Maputo — Former policemen, expelled from the Mozambican police force, have been assisting islamist insurgents in the northern province of Cabo Delgado, according to a report in Monday's issue of the independent newssheet Mediafax.
The paper quotes research undertaken by two respected independent bodies, the Institute of Economic and Social Studies (IESE) and the Civil Society Support Mechanism (MASC), which makes the alarming claim that the islamists have training bases both inside and outside the country.
The study confirms that the group arose in the northern districts of Cabo Delgado first as a religious group, but as from 2015 it began to include military cells.
Initially the group called itself Ahlu Sunnah Wa-Jama, which means adepts of the prophetic tradition. They believed that the Islam practised by the orthodox mosques in Mozambique was degenerate, and had deviated from the teachings of the Prophet Mohammed.
The IESE and MASC researchers (Saide Habibe, Salvador Forquilha and Joao Pereira) found that the group claimed to be restoring the traditional values of Islam. Because they believed Mozambican Islam to be a decadent form of the religion, they would enter mosques wearing shoes and carrying knives and similar weapons - an attitude that shocks orthodox Muslims. Eventually, they broke away entirely, and set up their own places of worship.
They called for the imposition of Sharia law, and refused to recognise the structures of the Mozambican state.
The study's sources said that the group has training camps in the Cabo Delgado districts of Mocimboa da Praia, Macomia and Montepuez.

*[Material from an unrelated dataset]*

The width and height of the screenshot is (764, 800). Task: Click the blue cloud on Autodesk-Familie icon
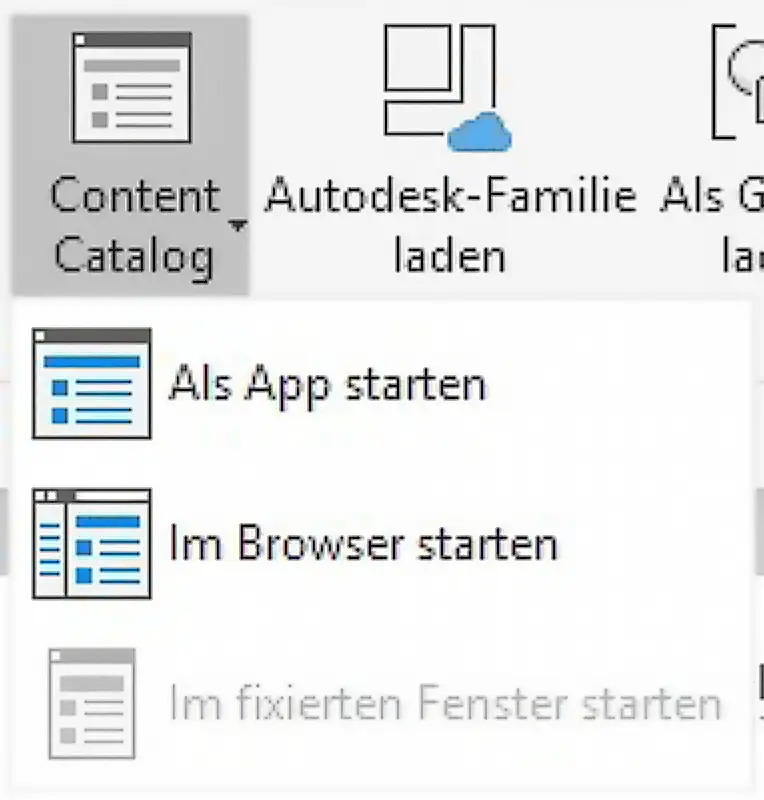pos(480,133)
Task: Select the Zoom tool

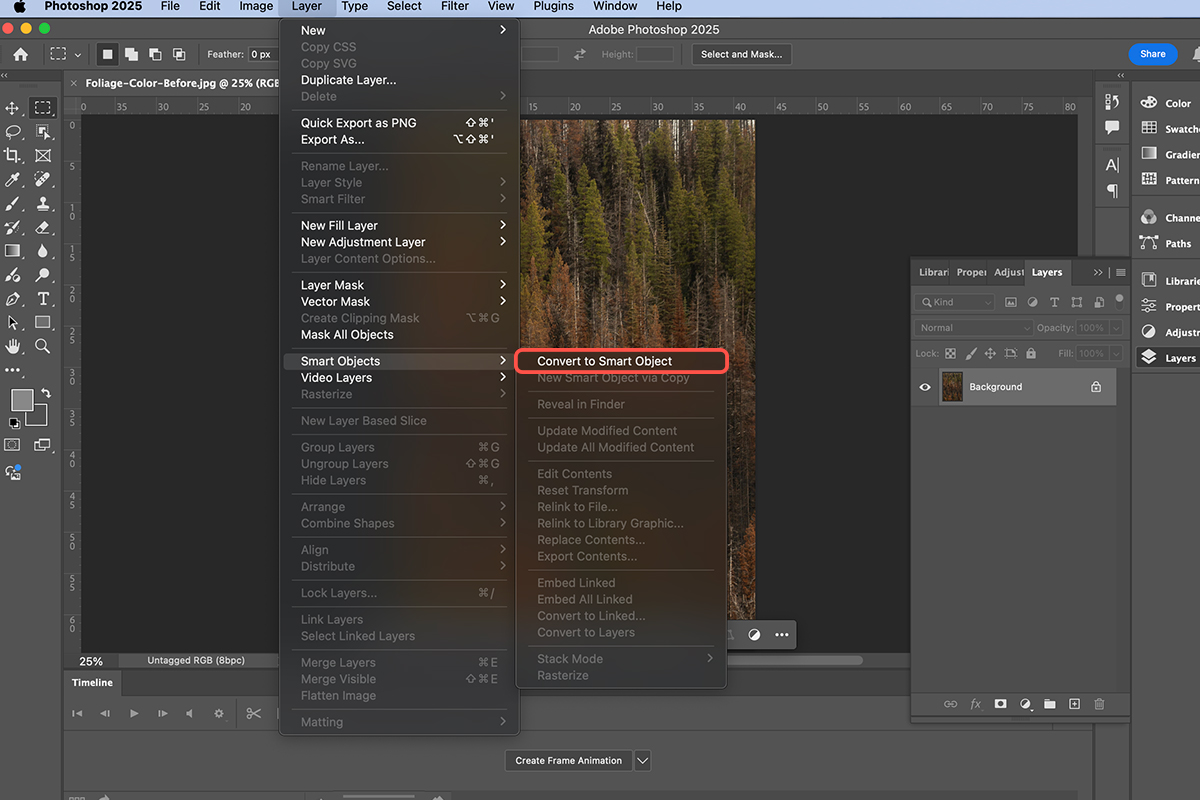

In Mocimboa da Praia, where the group staged its first attacks against police installations on 5 October last year, they are using the back yards of houses owned by their leaders.
Outside the country, they are supposedly trained by militias in the Great Lakes region, and also at Kibiti in Tanzania.
Domestically, the study says, they have been trained by agents of the Mozambican police who have been expelled from the force, and agents of the frontier guards.
As for training outside the country, the study says the militia chiefs were hired by the Al Shabaab network in Tanzania, Kenya and Somalia to train recruits from northern Mozambique. In payment, the militia chiefs receive money.
Local people in Cabo Delgado call the group Al Shabaab - apparently not because of any connections with the Somali terrorist organisation of that name, but because Al Shaaab means the Youth in Arabic, and the group mainly consists of young muslims from Mocimboa da Praia.